# REQUIREMENT:
Where the line containing "Viewport: 1366px width, 745px" appears below, start there and repeat each line exactly to the end. Leave the pictures out.

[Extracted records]
_ _ _ _

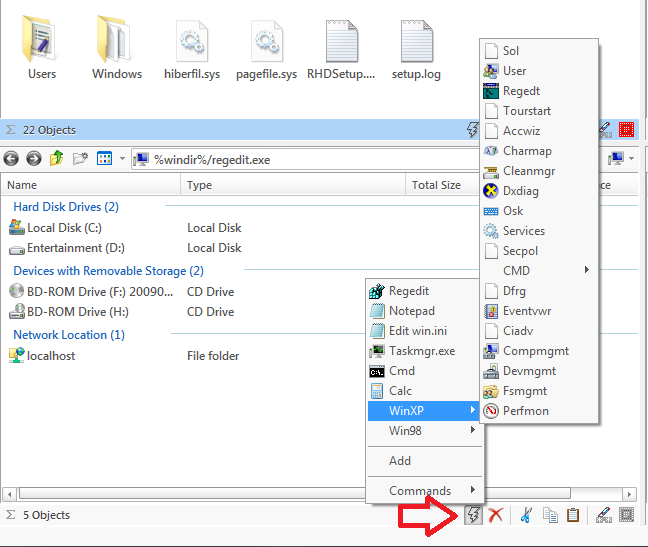
Task: Open the Commands submenu
Action: point(425,490)
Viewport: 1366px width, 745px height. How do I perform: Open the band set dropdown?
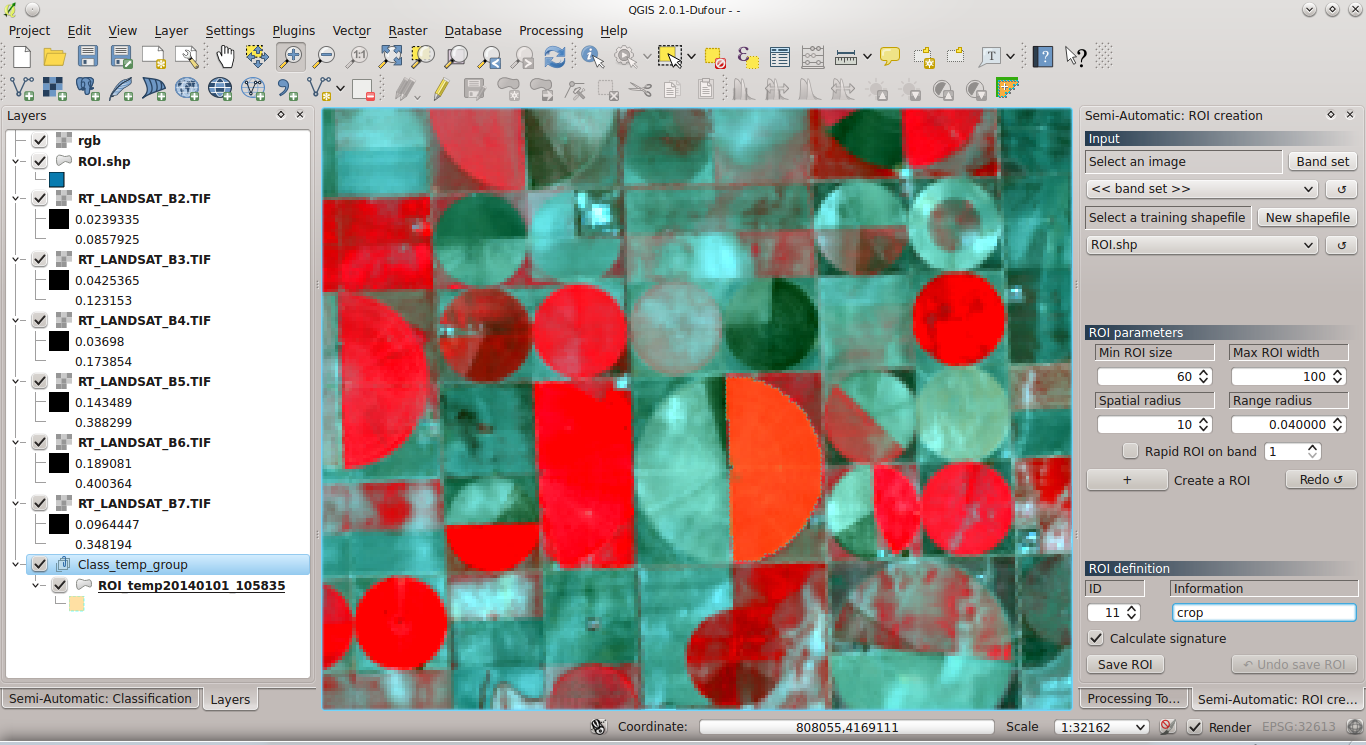click(x=1202, y=188)
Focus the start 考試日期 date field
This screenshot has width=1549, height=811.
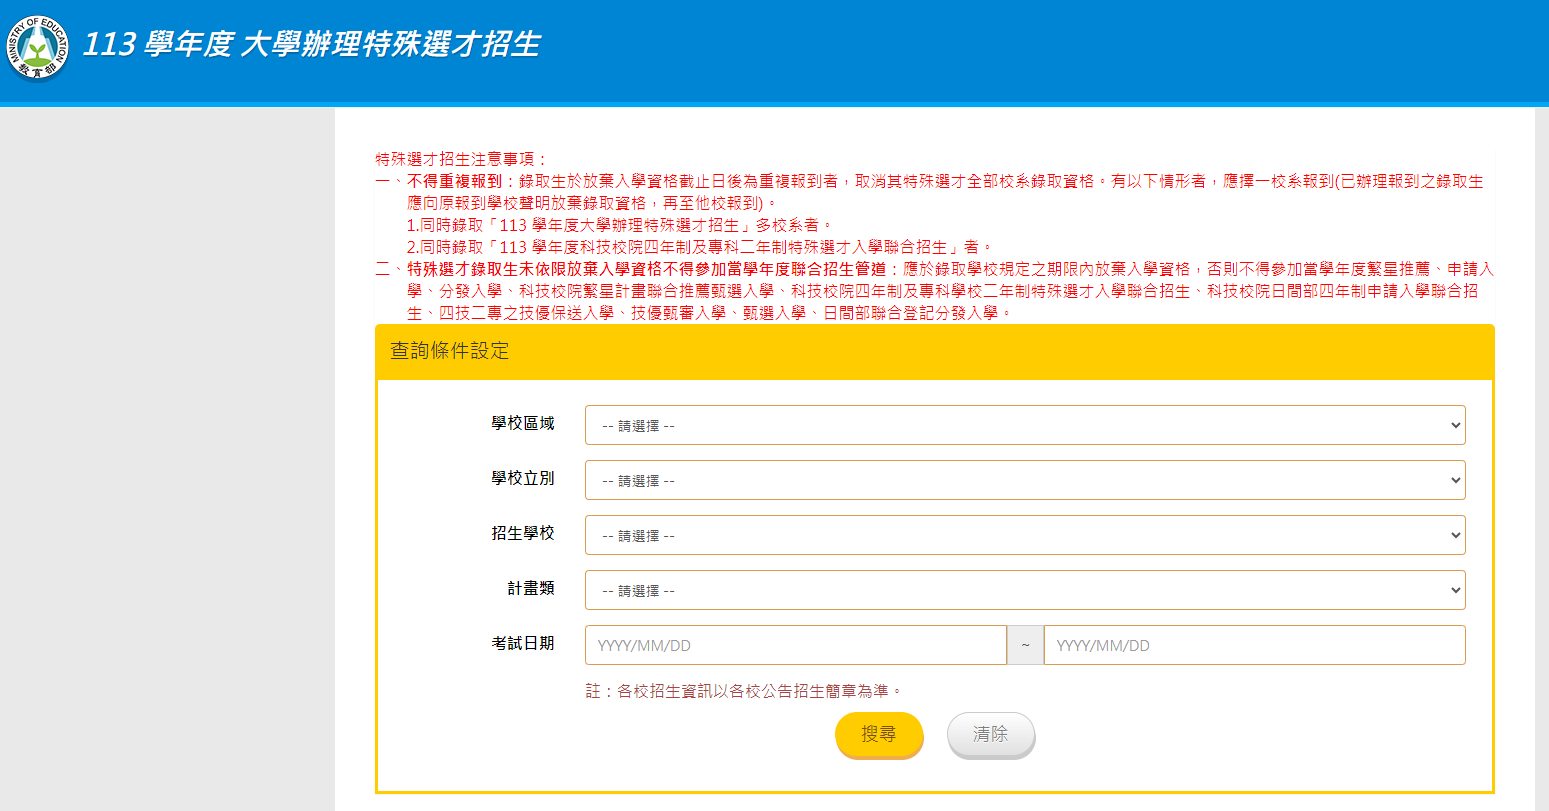pos(795,645)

_ _ _ _

# ANSWER TO THE EXERCISE:
Viewport: 1366px width, 745px height. How do I perform: Open the band set dropdown?
click(x=1202, y=188)
Focus the start 考試日期 date field
This screenshot has width=1549, height=811.
pos(795,645)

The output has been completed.